▸ WORK ITEM: Retype, word for word, each line between the lines holding "Машиностроение и металлообработка (179, 557)" and "Подробнее (45, 805)", inclusive, and leave the rest of the data alone.

□ □ □ □ □ □ □

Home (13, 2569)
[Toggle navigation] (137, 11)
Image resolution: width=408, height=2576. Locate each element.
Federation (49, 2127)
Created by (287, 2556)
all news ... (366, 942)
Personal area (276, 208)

□ □ □ □ □ □ □

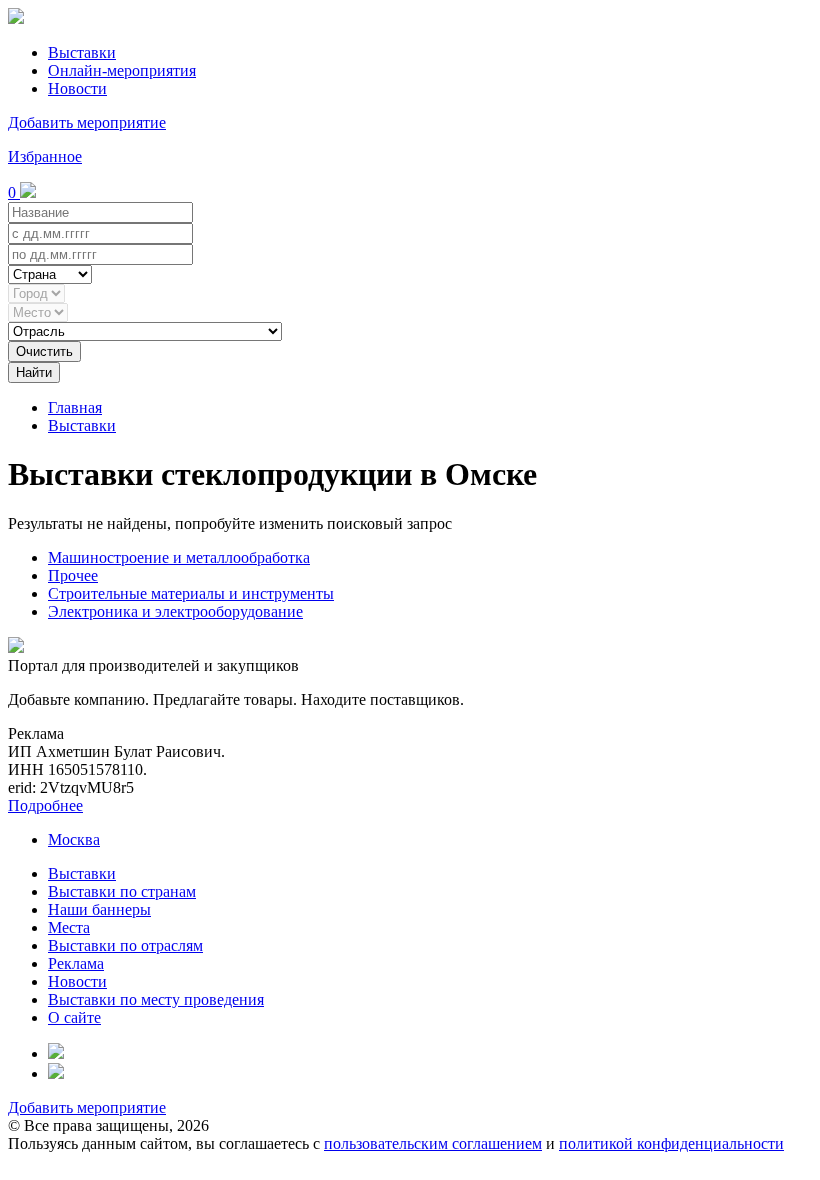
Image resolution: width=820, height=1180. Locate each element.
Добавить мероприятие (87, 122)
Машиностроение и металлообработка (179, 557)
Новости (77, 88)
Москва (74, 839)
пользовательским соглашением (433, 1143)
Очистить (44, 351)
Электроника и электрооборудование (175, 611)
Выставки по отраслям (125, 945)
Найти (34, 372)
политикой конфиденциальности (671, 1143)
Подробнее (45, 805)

□ □ □ □ □ □ □

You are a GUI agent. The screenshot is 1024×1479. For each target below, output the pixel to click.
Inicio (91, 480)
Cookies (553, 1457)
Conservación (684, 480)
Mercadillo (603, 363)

□ □ □ □ □ □ □

▸ REPLY:
Машиностроение и металлообработка (179, 557)
Новости (77, 88)
Москва (74, 839)
пользовательским соглашением (433, 1143)
Очистить (44, 351)
Электроника и электрооборудование (175, 611)
Выставки по отраслям (125, 945)
Найти (34, 372)
политикой конфиденциальности (671, 1143)
Подробнее (45, 805)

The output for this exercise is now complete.